Feature extraction and image classification using Deep Neural Networks and OpenCV

Dr Behzad Javaheri2022-03-24 | 13 min read

Return to blog home

In a previous blog post we talked about the foundations of Computer vision, the history and capabilities of the OpenCV framework, and how to make your first steps in accessing and visualising images with Python and OpenCV. Here we dive deeper into using OpenCV and DNNs for feature extraction and image classification.

Image classification and object detection

Image classification is one of the most promising applications of machine learning aiming to deliver algorithms with the capability to recognise and classify the content of an image with a near human accuracy.

The image classification approaches are typically divided into traditional methods, based on extraction of images features and their utility in classification, or more advanced approaches that exploit the strength of deep neural networks.

Traditional approaches with feature extraction

There are various features that can potentially be extracted using different machine learning algorithms. Lowe et al. (2004) developed Scale Invariant Feature Transform (SIFT) aiming to solve intensity, viewpoint changes and image rotation in feature matching [1]. SIFT allows estimation of scale-space extrema followed by keypoint localisation, orientation and subsequently computation of local image descriptor for each key point. Moreover, SIFT offers efficient recognition of objects in a given image, however, its implementation is computationally expensive and time-consuming.

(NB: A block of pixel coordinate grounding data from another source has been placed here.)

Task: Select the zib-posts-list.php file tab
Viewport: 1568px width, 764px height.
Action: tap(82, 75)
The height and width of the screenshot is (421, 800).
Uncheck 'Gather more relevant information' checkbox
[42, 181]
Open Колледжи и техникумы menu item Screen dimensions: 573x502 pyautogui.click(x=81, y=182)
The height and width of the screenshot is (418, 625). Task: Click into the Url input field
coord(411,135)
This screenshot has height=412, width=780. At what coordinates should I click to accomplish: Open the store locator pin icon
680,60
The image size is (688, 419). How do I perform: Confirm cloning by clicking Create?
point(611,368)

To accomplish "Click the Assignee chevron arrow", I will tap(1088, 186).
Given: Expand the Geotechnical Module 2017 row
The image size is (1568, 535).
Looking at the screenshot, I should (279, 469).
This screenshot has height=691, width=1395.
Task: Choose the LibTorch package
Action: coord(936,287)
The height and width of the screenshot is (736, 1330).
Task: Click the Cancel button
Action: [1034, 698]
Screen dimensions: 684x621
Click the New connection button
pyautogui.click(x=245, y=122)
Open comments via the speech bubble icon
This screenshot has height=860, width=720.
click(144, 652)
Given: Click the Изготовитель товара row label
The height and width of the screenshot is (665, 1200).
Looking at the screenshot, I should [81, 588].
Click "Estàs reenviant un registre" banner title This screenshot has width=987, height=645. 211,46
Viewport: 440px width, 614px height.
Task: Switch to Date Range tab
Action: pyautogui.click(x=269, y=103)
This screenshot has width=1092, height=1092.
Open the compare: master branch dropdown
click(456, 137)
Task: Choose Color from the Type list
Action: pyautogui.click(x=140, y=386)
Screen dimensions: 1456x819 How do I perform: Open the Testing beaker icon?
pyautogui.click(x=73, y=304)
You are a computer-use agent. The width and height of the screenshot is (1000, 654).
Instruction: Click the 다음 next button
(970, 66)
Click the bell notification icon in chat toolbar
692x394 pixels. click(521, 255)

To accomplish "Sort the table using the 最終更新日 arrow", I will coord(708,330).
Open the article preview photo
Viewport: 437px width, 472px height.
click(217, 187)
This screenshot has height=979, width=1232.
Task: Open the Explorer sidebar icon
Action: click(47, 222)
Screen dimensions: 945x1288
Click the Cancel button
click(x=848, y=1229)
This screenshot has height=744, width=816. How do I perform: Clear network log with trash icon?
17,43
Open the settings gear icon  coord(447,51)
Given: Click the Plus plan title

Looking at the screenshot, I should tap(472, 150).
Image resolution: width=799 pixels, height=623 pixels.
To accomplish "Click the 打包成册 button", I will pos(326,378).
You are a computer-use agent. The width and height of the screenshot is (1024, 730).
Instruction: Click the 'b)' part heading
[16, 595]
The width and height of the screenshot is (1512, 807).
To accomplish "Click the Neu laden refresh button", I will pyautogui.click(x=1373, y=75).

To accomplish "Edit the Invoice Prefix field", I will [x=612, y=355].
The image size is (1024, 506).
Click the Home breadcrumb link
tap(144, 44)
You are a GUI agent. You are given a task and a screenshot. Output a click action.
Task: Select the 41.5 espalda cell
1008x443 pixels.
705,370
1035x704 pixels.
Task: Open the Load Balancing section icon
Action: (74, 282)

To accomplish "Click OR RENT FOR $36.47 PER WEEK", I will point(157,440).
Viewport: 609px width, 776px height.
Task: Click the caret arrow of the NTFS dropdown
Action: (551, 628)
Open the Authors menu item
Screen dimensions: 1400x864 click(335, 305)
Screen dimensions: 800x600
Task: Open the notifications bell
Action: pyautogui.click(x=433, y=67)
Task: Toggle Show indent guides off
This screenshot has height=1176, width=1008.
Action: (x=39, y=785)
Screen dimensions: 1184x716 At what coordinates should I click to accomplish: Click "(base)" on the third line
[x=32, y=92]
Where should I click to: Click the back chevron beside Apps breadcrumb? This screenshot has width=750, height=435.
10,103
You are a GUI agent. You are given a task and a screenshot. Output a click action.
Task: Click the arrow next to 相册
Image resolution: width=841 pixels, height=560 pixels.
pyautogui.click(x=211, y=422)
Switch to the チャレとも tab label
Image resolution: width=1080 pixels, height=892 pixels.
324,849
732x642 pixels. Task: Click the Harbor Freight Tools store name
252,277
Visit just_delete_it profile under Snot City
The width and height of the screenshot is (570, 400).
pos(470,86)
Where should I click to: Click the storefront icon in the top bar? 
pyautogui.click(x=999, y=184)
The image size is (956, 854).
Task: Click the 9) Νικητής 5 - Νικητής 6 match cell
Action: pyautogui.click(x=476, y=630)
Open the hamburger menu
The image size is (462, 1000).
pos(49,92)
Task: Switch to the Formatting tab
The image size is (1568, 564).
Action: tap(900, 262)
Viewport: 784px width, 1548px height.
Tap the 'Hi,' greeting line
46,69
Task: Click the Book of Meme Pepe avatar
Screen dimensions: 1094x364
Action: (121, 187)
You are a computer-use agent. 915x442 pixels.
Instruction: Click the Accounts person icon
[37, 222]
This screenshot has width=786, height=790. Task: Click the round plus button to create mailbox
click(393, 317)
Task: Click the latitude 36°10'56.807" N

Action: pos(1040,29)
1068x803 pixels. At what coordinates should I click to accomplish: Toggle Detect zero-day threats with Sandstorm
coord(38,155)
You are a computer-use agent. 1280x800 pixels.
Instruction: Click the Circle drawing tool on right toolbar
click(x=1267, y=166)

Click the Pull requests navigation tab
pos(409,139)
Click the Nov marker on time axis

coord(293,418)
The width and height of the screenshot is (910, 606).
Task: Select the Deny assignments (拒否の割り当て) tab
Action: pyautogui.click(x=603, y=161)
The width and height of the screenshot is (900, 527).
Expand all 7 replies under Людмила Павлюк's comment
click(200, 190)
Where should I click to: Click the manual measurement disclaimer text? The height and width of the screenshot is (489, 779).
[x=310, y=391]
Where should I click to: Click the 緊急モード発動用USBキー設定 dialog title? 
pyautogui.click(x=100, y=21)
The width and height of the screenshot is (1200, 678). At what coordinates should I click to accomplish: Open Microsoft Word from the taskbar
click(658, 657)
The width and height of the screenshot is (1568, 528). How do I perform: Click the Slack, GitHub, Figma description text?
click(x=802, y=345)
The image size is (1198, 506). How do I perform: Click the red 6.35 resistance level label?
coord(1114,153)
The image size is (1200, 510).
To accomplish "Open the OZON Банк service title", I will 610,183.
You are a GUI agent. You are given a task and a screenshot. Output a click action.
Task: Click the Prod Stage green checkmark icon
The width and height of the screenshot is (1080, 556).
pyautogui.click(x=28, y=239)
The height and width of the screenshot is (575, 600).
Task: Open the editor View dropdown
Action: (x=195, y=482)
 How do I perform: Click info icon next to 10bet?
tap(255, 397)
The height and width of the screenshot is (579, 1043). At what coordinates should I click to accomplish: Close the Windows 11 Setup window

SIFT has inspired the development of other variants in particular to overcome the complexity and the associated computational demand. One such variant is Speed up Robust Feature (SURF), which reportedly outperforms SIFT without a negative impact on the robustness of detected points and overall model accuracy [2]. Another alternative to SIFT is Robust Independent Elementary Features (BRIEF) offering similar performance with significantly less complexity [3]. Furthermore, Rublee et al., (2011) reported that Oriented FAST and Rotated BRIEF (ORB) provides more efficient performance [4].

Additionally, Histogram of Oriented Gradients (HOG) HOG is utilised in various tasks including object detection allowing the occurrence of edge orientations to be measured. In principle, this descriptor is representative of a local statistic of the orientations for the image gradients for a key point. Simply, each descriptor can be considered as a collection of histograms that are composed of pixel orientations assigned by their gradients [5].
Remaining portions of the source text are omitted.